begin Quoted passage

Implosion/to_s problem with Enclitics #68

Open
n8 opened this Issue Jan 13, 2014 · 2 comments

2 participants

@n8
n8 commented Jan 13, 2014
    text = "It's about time."
    text = sentence(text).apply(:tokenize, :parse)
    puts text.to_s

Results in:

It 's about time.

Should that to_s without the extra space between It and `s?

@chrisanderton

it's is a contraction - for tokenisation contractions are often considered two words (because they are really) - this is the case in Stanford Core - http://stackoverflow.com/questions/14058399/stanford-corenlp-split-words-ignoring-apostrophe

One option, as suggested in the above link, would be to handle imploding enclitics in the implode method - in treat this would be in module Treat::Entities::Entity::Stringable

@chrisanderton

so - looks like the issue is with the current implode method on string able - although it attempts to handle enclitics then from what i can see in the current implementation then 'value' would already be blank, so calling strip! would make no difference - when the imploded parts are merged the space is still there (as it is outside the scope of the strip!)

end Quoted passage
begin Data lines

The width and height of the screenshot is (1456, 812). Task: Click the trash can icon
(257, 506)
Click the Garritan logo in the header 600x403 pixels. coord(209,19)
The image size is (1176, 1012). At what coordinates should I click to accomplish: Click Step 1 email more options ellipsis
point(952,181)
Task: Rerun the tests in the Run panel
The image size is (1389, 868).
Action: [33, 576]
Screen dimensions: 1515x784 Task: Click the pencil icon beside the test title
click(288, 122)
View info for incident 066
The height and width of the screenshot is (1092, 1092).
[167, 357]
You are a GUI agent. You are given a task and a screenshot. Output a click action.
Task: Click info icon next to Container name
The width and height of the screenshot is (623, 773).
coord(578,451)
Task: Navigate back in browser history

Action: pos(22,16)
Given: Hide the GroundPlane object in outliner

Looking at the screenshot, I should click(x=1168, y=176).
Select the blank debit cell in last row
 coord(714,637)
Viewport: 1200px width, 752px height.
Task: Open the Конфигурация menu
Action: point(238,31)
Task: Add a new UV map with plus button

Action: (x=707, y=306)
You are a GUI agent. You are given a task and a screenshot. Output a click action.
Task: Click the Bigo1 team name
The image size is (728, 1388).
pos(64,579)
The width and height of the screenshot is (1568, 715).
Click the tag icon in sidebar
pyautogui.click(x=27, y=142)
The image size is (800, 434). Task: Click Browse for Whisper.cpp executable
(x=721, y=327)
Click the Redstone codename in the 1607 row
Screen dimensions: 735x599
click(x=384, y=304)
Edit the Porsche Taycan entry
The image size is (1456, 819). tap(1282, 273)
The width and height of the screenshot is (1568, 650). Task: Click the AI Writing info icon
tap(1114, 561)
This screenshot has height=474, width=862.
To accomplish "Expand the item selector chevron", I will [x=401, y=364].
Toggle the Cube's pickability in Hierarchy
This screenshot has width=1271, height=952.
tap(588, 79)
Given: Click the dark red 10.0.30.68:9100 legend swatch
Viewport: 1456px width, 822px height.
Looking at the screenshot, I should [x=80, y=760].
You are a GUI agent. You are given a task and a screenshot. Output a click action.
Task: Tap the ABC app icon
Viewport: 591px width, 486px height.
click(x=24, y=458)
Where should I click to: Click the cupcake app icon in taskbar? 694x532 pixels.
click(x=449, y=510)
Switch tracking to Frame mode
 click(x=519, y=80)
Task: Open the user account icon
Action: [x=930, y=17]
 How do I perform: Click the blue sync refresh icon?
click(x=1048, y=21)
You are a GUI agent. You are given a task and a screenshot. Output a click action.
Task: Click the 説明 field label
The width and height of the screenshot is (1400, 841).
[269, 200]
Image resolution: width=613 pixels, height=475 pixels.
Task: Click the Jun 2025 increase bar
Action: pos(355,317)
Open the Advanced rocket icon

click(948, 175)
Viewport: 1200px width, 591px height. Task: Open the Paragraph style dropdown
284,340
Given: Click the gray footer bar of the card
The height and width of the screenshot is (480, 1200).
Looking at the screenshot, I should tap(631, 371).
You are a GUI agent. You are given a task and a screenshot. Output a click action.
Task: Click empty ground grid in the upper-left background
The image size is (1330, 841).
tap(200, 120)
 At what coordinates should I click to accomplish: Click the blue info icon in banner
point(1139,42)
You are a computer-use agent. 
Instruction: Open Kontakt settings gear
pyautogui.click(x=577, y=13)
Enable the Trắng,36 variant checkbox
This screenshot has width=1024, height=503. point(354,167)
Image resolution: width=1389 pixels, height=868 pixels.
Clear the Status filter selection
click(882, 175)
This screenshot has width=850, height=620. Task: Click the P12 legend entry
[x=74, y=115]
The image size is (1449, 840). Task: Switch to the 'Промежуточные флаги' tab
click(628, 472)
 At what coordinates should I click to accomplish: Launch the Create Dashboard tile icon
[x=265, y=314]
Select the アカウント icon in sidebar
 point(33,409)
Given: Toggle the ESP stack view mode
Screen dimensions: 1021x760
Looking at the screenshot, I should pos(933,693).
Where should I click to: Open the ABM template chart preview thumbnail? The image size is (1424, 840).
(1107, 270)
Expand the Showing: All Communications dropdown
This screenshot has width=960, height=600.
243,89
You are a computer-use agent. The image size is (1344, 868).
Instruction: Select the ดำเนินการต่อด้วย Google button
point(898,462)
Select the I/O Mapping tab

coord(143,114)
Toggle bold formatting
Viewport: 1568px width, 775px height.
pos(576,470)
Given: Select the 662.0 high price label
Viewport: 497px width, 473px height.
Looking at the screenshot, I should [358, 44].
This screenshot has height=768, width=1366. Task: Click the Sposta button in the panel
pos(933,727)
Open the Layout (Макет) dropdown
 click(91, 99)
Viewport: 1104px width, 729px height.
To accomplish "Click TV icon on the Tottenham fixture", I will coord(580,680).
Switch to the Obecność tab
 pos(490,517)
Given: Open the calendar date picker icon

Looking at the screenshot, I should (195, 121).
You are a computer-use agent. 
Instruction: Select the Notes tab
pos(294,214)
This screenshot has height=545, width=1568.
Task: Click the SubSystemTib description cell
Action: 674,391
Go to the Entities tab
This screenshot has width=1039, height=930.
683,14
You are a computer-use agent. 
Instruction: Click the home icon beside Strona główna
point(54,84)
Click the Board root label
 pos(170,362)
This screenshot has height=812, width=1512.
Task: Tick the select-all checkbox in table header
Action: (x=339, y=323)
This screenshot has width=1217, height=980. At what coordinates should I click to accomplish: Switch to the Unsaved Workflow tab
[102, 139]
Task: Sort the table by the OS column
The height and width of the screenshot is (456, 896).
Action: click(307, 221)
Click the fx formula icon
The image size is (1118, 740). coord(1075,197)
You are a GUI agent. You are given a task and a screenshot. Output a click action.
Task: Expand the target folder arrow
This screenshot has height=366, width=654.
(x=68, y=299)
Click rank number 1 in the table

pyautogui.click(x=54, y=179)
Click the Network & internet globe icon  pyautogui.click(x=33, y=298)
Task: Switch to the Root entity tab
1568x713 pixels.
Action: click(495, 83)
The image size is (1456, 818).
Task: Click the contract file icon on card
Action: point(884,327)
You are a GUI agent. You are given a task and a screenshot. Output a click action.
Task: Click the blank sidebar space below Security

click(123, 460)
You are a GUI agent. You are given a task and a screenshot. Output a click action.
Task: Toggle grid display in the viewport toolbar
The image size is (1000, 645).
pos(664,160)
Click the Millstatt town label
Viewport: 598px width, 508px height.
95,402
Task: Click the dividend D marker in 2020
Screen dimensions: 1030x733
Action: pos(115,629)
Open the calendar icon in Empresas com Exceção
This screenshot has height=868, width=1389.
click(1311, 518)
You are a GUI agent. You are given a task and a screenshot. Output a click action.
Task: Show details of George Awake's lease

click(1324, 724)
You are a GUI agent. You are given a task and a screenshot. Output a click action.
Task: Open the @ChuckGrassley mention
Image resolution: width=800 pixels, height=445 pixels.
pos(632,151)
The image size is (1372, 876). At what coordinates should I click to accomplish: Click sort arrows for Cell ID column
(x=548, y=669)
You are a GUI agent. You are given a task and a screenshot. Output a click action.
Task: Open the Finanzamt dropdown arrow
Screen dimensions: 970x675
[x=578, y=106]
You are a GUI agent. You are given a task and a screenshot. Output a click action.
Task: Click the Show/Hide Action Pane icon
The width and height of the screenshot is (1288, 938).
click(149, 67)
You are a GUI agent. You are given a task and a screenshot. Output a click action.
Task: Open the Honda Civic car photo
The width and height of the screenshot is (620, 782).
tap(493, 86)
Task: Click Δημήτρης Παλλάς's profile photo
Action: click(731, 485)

end Data lines

* **Work to do**:
**1.** Will you echo the passage of the enclitics issue thread verbatim, starting at the words "Should that to_s" and stopping after "of the strip!)"?
**2.** Could you duplicate the data entries verbatim, from the line that has "Task: Navigate back in browser history" through the line that has "click(x=1048, y=21)", with both of those lines included?
The issue thread and the data entries have no connection to each other.

* **Per-task answers**:
**1.**
Should that to_s without the extra space between It and `s?

@chrisanderton

it's is a contraction - for tokenisation contractions are often considered two words (because they are really) - this is the case in Stanford Core - http://stackoverflow.com/questions/14058399/stanford-corenlp-split-words-ignoring-apostrophe

One option, as suggested in the above link, would be to handle imploding enclitics in the implode method - in treat this would be in module Treat::Entities::Entity::Stringable

@chrisanderton

so - looks like the issue is with the current implode method on string able - although it attempts to handle enclitics then from what i can see in the current implementation then 'value' would already be blank, so calling strip! would make no difference - when the imploded parts are merged the space is still there (as it is outside the scope of the strip!)

**2.**
Task: Navigate back in browser history

Action: pos(22,16)
Given: Hide the GroundPlane object in outliner

Looking at the screenshot, I should click(x=1168, y=176).
Select the blank debit cell in last row
 coord(714,637)
Viewport: 1200px width, 752px height.
Task: Open the Конфигурация menu
Action: point(238,31)
Task: Add a new UV map with plus button

Action: (x=707, y=306)
You are a GUI agent. You are given a task and a screenshot. Output a click action.
Task: Click the Bigo1 team name
The image size is (728, 1388).
pos(64,579)
The width and height of the screenshot is (1568, 715).
Click the tag icon in sidebar
pyautogui.click(x=27, y=142)
The image size is (800, 434). Task: Click Browse for Whisper.cpp executable
(x=721, y=327)
Click the Redstone codename in the 1607 row
Screen dimensions: 735x599
click(x=384, y=304)
Edit the Porsche Taycan entry
The image size is (1456, 819). tap(1282, 273)
The width and height of the screenshot is (1568, 650). Task: Click the AI Writing info icon
tap(1114, 561)
This screenshot has height=474, width=862.
To accomplish "Expand the item selector chevron", I will [x=401, y=364].
Toggle the Cube's pickability in Hierarchy
This screenshot has width=1271, height=952.
tap(588, 79)
Given: Click the dark red 10.0.30.68:9100 legend swatch
Viewport: 1456px width, 822px height.
Looking at the screenshot, I should [x=80, y=760].
You are a GUI agent. You are given a task and a screenshot. Output a click action.
Task: Tap the ABC app icon
Viewport: 591px width, 486px height.
click(x=24, y=458)
Where should I click to: Click the cupcake app icon in taskbar? 694x532 pixels.
click(x=449, y=510)
Switch tracking to Frame mode
 click(x=519, y=80)
Task: Open the user account icon
Action: [x=930, y=17]
 How do I perform: Click the blue sync refresh icon?
click(x=1048, y=21)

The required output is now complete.